PROBLEM TO WORK ON:
Repeat the stretch of the material from the line containing "What do you see at coordinates (20, 1420)" through the line containing "I want to click on Highlight", both included, word for word.

(Records for locating described items)
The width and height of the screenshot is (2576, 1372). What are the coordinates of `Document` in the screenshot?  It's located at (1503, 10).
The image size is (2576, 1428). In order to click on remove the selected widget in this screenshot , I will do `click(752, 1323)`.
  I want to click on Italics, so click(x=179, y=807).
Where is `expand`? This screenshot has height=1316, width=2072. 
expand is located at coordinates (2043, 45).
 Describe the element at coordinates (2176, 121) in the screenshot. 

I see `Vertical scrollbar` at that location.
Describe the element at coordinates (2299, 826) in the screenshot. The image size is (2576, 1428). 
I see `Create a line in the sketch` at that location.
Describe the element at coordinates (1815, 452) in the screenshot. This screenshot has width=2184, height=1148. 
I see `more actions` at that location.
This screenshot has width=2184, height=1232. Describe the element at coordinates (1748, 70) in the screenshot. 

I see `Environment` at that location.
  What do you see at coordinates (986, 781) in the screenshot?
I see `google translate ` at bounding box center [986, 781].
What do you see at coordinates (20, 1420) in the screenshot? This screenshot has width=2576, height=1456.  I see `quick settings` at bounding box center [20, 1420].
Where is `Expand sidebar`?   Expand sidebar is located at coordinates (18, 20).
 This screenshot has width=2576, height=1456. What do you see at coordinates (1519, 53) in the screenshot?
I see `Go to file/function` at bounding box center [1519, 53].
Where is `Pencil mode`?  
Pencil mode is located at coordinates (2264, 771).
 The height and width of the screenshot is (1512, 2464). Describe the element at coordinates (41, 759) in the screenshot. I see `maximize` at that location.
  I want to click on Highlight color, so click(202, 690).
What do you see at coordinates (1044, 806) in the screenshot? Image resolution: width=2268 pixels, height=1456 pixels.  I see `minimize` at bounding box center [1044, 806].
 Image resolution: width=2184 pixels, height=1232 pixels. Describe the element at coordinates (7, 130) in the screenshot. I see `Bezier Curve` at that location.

ANSWER TO THE EXERCISE:
What do you see at coordinates (20, 1420) in the screenshot? This screenshot has width=2576, height=1456.  I see `quick settings` at bounding box center [20, 1420].
Where is `Expand sidebar`?   Expand sidebar is located at coordinates (18, 20).
 This screenshot has width=2576, height=1456. What do you see at coordinates (1519, 53) in the screenshot?
I see `Go to file/function` at bounding box center [1519, 53].
Where is `Pencil mode`?  
Pencil mode is located at coordinates (2264, 771).
 The height and width of the screenshot is (1512, 2464). Describe the element at coordinates (41, 759) in the screenshot. I see `maximize` at that location.
  I want to click on Highlight color, so click(202, 690).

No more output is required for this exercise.